Workers Comp Small Deductible Programs Reduce Costs More In Certain States
Most Workers Comp small deductible programs result in premium savings. However, in certain states, the savings can be much larger.
I decided to write a few corrections this week. In 2009 – yes, that far back in time, I wrote that small deductible programs may not be worth the effort. That is now a debatable point. My concerns can be found in the 2009 article.

The difference between a small and large deductible program kicks in at $100,000 in most states. Any workers comp policy that has deductible of less than $100,000 is a small deductible program.
While attending the very informative NCCI Workers Comp Data Conference last week, I was reminded that not all states are the same when it comes to having a small deductible program. Regardless of the state, your company should check to see if your carrier offers such a program.
Almost all insurance carriers do offer some type of workers comp small deductible.
Two types of small deductible programs exist presently – Net and Gross.

If your company operates in Net Deductible States, the premium savings may be more fruitful. Those states are:
- Alabama
- Colorado
- Florida
- Georgia
- Hawaii
- Iowa
- Kansas
Gross deductible states do not subtract the deductibles when calculating the Experience Modification Factor (E-Mod or X-Mod). Net deductible states do subtract the deductibles.
I have to be very careful in making such a blanket statement on workers comp small deductible programs as each one of the states listed above have very different rules. For instance, some states say only the medical part of the claim can have a deductible while others allow both the indemnity and medical payouts to have deductibles.
For reference, the gross deductible states (not subtracted from E-Mod calculation) are:
- Arizona
- Arkansas
- Connecticut
- Florida
- Illinois
- Indiana
Notice that Florida appears in both lists. Florida is both a Net and Gross Deductible state. Yes, that was not a typo.
To complicate matters even more, certain states allow deductibles only on the voluntary markets while others allow small deductibles on voluntary market policies and residual market (usually assigned risk) policies.

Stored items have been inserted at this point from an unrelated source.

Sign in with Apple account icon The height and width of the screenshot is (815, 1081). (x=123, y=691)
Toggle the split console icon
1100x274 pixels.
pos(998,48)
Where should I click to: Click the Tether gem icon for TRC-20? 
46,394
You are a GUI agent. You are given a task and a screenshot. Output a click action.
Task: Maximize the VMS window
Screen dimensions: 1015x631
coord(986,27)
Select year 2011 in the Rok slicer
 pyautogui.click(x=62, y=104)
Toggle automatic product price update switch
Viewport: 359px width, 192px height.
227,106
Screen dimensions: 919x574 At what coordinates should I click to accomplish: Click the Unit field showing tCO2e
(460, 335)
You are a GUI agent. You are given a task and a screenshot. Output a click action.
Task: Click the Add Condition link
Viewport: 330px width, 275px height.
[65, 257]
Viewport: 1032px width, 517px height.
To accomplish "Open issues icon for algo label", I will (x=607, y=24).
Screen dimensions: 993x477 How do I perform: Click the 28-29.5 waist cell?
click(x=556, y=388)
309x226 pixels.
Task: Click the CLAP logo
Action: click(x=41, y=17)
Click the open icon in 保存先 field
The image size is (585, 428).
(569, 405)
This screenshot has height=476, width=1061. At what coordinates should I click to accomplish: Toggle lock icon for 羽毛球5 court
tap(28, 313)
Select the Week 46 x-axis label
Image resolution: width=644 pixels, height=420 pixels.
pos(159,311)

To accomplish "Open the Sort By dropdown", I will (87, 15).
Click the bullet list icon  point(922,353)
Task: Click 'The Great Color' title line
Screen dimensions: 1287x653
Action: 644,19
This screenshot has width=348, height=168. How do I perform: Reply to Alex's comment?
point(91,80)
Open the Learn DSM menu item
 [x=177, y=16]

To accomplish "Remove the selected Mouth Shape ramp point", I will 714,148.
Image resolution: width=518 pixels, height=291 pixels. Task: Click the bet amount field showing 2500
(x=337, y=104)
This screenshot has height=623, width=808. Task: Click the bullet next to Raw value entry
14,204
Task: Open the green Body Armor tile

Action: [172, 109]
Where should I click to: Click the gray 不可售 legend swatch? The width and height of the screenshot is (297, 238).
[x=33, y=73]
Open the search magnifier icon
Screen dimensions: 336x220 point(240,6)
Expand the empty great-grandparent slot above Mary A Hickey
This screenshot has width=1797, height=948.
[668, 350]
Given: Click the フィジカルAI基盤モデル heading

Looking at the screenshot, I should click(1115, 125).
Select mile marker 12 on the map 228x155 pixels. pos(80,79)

Earlier in this article, I pointed out that small deductible policies are those with less than a $100,000 deductible. However, each state has an upper limit on the small deductibles – usually $5,000 or $10,000.
The main point is to inquire whether your current carrier or competing carriers at renewal offer small deductibles. They can be a great Risk Management tool to reduce your premiums. All your company has to do is ask – do you have a small deductible program available?